本文:
▼

大会長挨拶
小杉 寿文
(佐賀県医療センター好生館)
皆さんこんにちは。日本死の臨床研究会第45回年次大会の大会長を拝命いたしました、佐賀県医療センター好生館の小杉寿文と申します。
今、私たちは世界規模の感染症のまっただ中に有り、生き方そのものを考え直すことを迫られております。しかし、考えてみますと、今までも、毎年のように世界中で繰り返される自然災害や食糧危機、何十年、何百年も前から繰り返される戦争、それによって増え続ける難民問題など、多くの生命が脅かされる重大問題に直面して参りました。しかし、すべて先送りにしてきたわけで、この新型コロナウイルス感染症の問題だけでは済まされないのかもしれません。
このような世界規模での問題も山積みされていますが、私たち個人個人が向きあわざるを得ない「生きる死ぬ」という自然現象についても、目を背けてはいないでしょうか。
ただ長生きしたいという欲求だけを追求してきた人類は、不老長寿の特効薬を見つけられないことに未だに納得していないかのようです。そればかりか、死という自然現象をあたかも病であるかのように医療の中に取込んでしまいました。ケアではなく医療そのものを目的としているのを感じます。
日本死の臨床研究会第45回年次大会では「暮らしの中にある看取りへ」というテーマを考えました。医療からケアへ、病院から生活の場へ看取りを取り戻したいという思いからです。インターネットによる完全WEBでの開催ですが、1人でも多くの方にご参加頂き、活発な議論ができることを楽しみにしております。
梅野 理加
(介護付き有料老人ホームかめやま)

▲

課題:
- a) 大会長挨拶の本文のうち、「今、私たちは世界規模の感染症」で始まり「を背けてはいないでしょうか。」で終わる部分を一字一句そのまま書き写せ。
- b) 大会長挨拶の本文を、最後に示された箇所の後から書き継げ。
記録は本文とは関係のない別の資料である。

データ抜粋:
▼

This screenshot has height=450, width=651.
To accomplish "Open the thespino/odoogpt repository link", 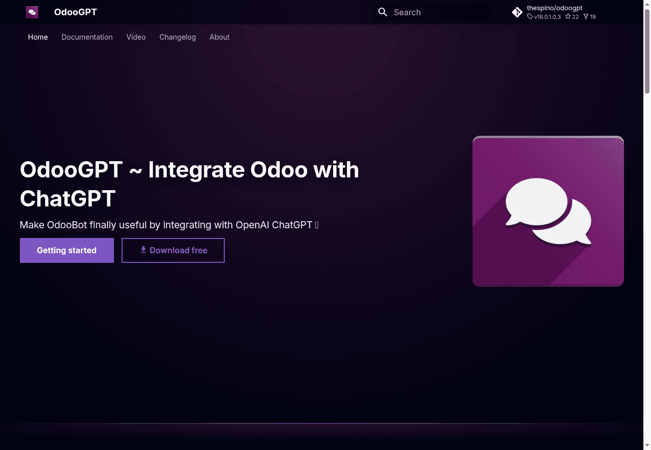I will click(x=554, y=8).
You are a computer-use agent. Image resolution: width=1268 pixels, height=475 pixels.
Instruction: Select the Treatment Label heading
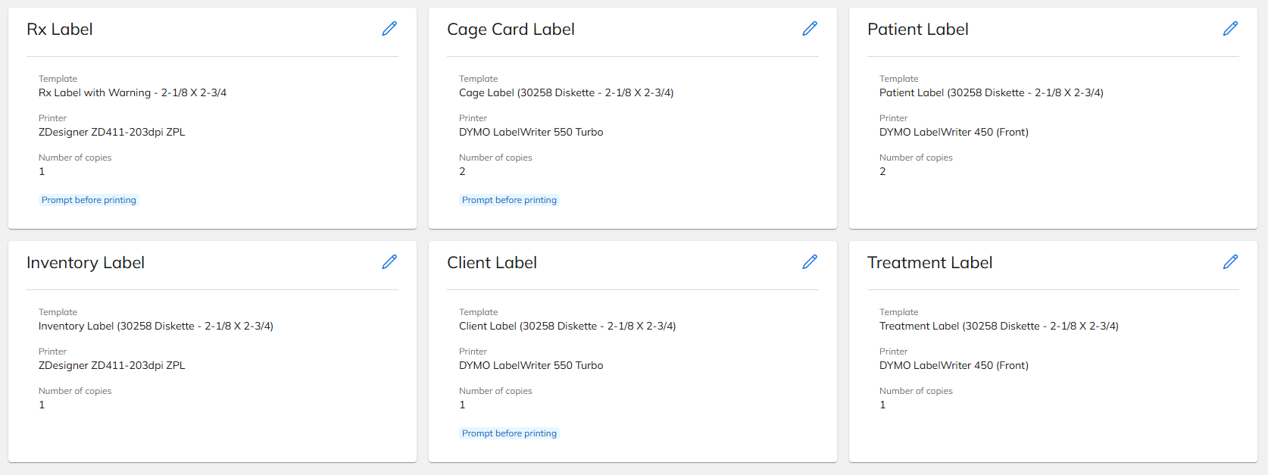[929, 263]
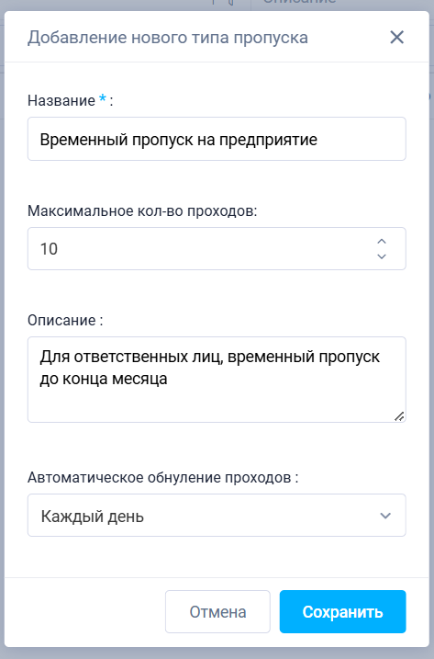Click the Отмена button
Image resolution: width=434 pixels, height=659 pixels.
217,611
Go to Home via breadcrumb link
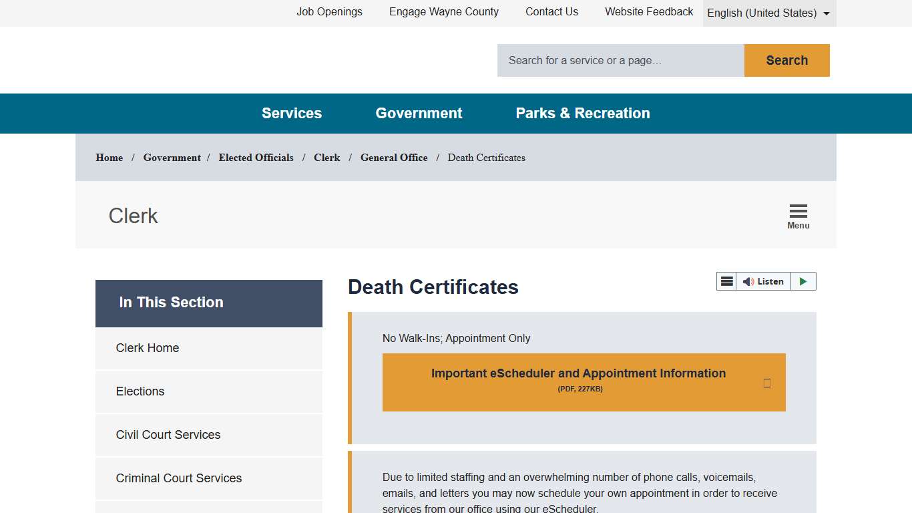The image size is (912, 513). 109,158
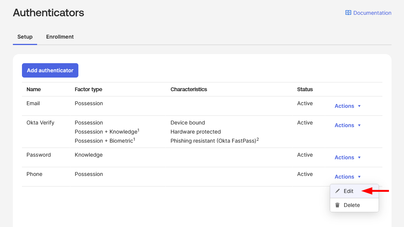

▲

解答例:
- a)
今、私たちは世界規模の感染症のまっただ中に有り、生き方そのものを考え直すことを迫られております。しかし、考えてみますと、今までも、毎年のように世界中で繰り返される自然災害や食糧危機、何十年、何百年も前から繰り返される戦争、それによって増え続ける難民問題など、多くの生命が脅かされる重大問題に直面して参りました。しかし、すべて先送りにしてきたわけで、この新型コロナウイルス感染症の問題だけでは済まされないのかもしれません。
このような世界規模での問題も山積みされていますが、私たち個人個人が向きあわざるを得ない「生きる死ぬ」という自然現象についても、目を背けてはいないでしょうか。

- b)
みなさん こんにちは。日本死の臨床研究会 第45回年次大会の大会長をさせていただきます。介護付き有料老人ホームかめやまに勤務しています 梅野 理加です。
初めに、新型コロナウイルス感染症によりお亡くなりになられた方々、ご遺族の方々のお悔やみを申し上げます。罹患されている方々に心よりお見舞い申し上げます。新型コロナウイルス感染が長期化している状況の中で、社会経済と感染対策の両立を図らなければならない中、人々の生命と健康と生活・くらしを守るために、様々な場面で支援に取り組んでおられる医療・看護・介護 従事者の皆様ならびに関係者の方々に敬意を表しますと共に、心より感謝申し上げます。
さて、今回、日本死の臨床研究会では 第45回年次大会を開催することになりました。
従来、その土地で全国の現場の方々と共に対面し語り明かしたいところではありますが初の試みとして完全web開催となります。大会会期は先行オンデマンド配信を含め2021年 11月22日から12月26日となります。このうち1部のプログラムは12月4日5日の2日間オンラインでのライブ配信を行います。
テーマは「暮らしの中で看取る」 です。このテーマは、死の臨床において、死と向き合う現場から全人的ケアを通して、全ての人が、人生の最期の時まで、希望する生き方を実現できるように、人々の暮らしがとても大切であると感じたからです。
それは、改めて考えると当たり前のように思いますが、老いていく中で人は暮らしそのものが変化していきます。また、私がホスピス病棟の現場から現在は老人ホームでの経験、育児と介護のダブルケアの経験から感じたこととして、人は病気を患い、治療の中で暮らしが患者、家族周りの人すべてに変化をもたらします。
そのような社会の中で、その人の命を守るため最優先される医療と変化していく暮らしの中で私達は援助者としてともに語り合い、どのように考え支えていくことができるのかを皆様と一緒に考えていきたいと思います。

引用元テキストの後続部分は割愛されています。